In 2016 the World Health Organisation declared that engaging fathers is a global priority: “Men have an important role in safeguarding family health, and they should receive support to do so.”

We have developed a flexible approach to improve maternal and newborn health
outcomes through the focused engagement of fathers.



Evidenced Health Outcomes

  • Reduction in maternal mortality

  • Reduction in mental health conditions for women and children

  • Improved access by mothers to health services

  • Reduction in gender based violence

  • Increased breastfeeding rates

Influencing Factors

  • Conflict and People on the Move

  • Faith and Religion

  • Family Economic Status

  • Male Role Models

  • Cultural Expectations

Our Principles and Beliefs

  1. Outcomes for children are determined and enhanced by the quality of the “community of care” around them. When fathers care, the whole family system benefits.

  2. We are guided by evidence from research and evaluations on methods of father engagement.

  3. Biology and neurobiology have confirmed that men have strong innate caring capacities that are triggered by actively caring for a baby.

  4. Fathers want clear information and to be treated as a man, parent, partner and family member.

  5. Maternal and new born health services hold the keys to overcoming gender barriers. Proactive support for fatherhood by services overcomes cultural challenges.

  6. We believe that mothers have a right to health services providing accurate and helpful information and support directly to fathers, rather than being made responsible themselves for informing their families.



Expecting fathers want to be well informed, so that they can do their best for mother and baby.

We provide maternal health services with content for fathers including information and digital tools around pregnancy, birth, breastfeeding, postnatal depression, miscarriage, stress, bonding and healthy eating.

Our content is based on published evidence and tailored for use within existing information channels for families.




We work with health professionals to configure services to be engaging for fathers during pregnancy, the birth and early childhood.

We can help you with:

  • Understanding health benefits of engaging fathers

  • Considering cultural barriers (for both service and parents)

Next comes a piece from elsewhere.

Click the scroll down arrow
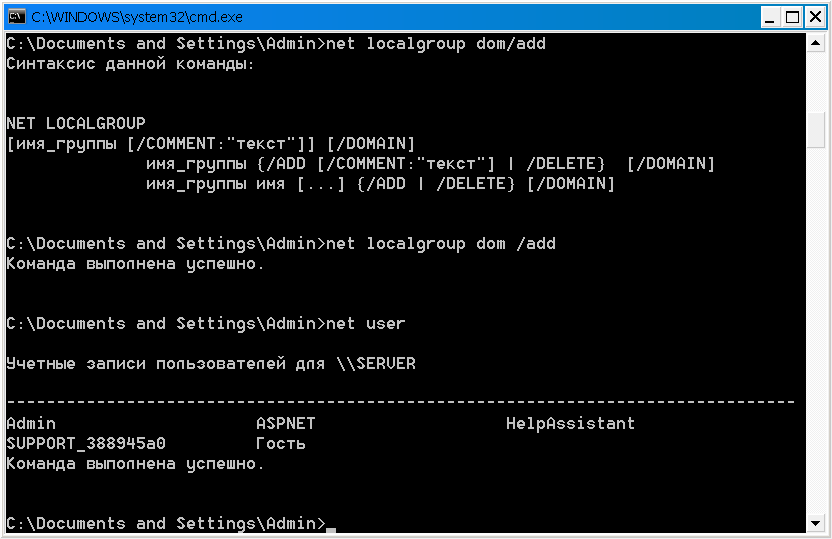The width and height of the screenshot is (832, 539). (x=816, y=523)
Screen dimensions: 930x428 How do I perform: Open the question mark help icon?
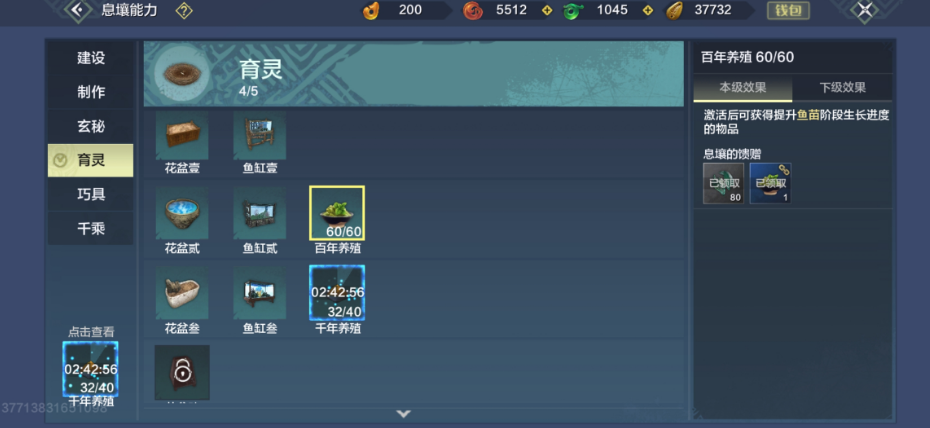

  • Delivering consultation programs with potential service users

  • Design of father and family friendly settings

  • Referral and recruitment pathways

  • Service delivery programmatic design and health outcome goals

  • Setup of monitoring and evaluation processes




We design and deliver antenatal and postnatal groups for fathers and/or couples.

Sessions cover a range of topics including practical guidance on questions that fathers-to-be are asking, including expectations, relationships, co-parenting and the father's role during pregnancy, labor and in the first few months.

Alongside group sessions, we deliver public information campaigns to raise awareness of the difference fathers make for children, mothers and families during pregnancy, birth and early childhood.

Raising community awareness supports and enforces supportive social culture and the modern aspirations of expecting fathers.




We can work with you to design and deliver training and learning resources for health professionals, tailored to your context.

We have also developed an online CPD course, exploring how engaging fathers in maternal and newborn health can improve health outcomes for the mothers, babies and fathers. Our course is split into 3x 1.5 hour interactive webinar sessions delivered by our experience trainers and midwifes:

1) Introduction, Policy Context and Women’s Rights
2) Father's Motivations, Biology of Fatherhood, Health Outcomes and Evidence
3) Barriers and Practice




We monitor and report on all new research on “family inclusive” maternal and newborn healthcare on our website www.familyincluded.com

We combine this international knowledge with local outcomes studies and evaluations to build bodies of research relevant to stakeholders working in a particular location, field of healthcare or community group.

Our research uptake activities include:

  • Identifying impact objectives, means of verification, assumptions and risks

  • Targeted stakeholder analysis

  • Creation of key messages against stakeholder personas

  • Dissemination through policy briefings, training and interactive sessions

  • The creation of resources such as self-audit tools and strategy templates

  • Monitoring and evaluation of impact, outputs and outcomes




Within health policy, the father-child relationship is not as strongly valued and supported in the way that the mother-child relationship is. Children, mothers and the wider family bears the cost of this, particularly in vulnerable and low-income families.

We work with policy makers in:


  • Development of health policy: working with innovators in the sector, identify good practice that can be mainstreamed via policy change. Identify and compile data necessary for making policy and making the case for change.

  • Promoting change: active engagement with key influencers to make the case for change, mobilizing support for policy change including collaboration with Government.

  • Health sector uptake: develop improved performance in delivery through associated guidelines, training and professional peer support.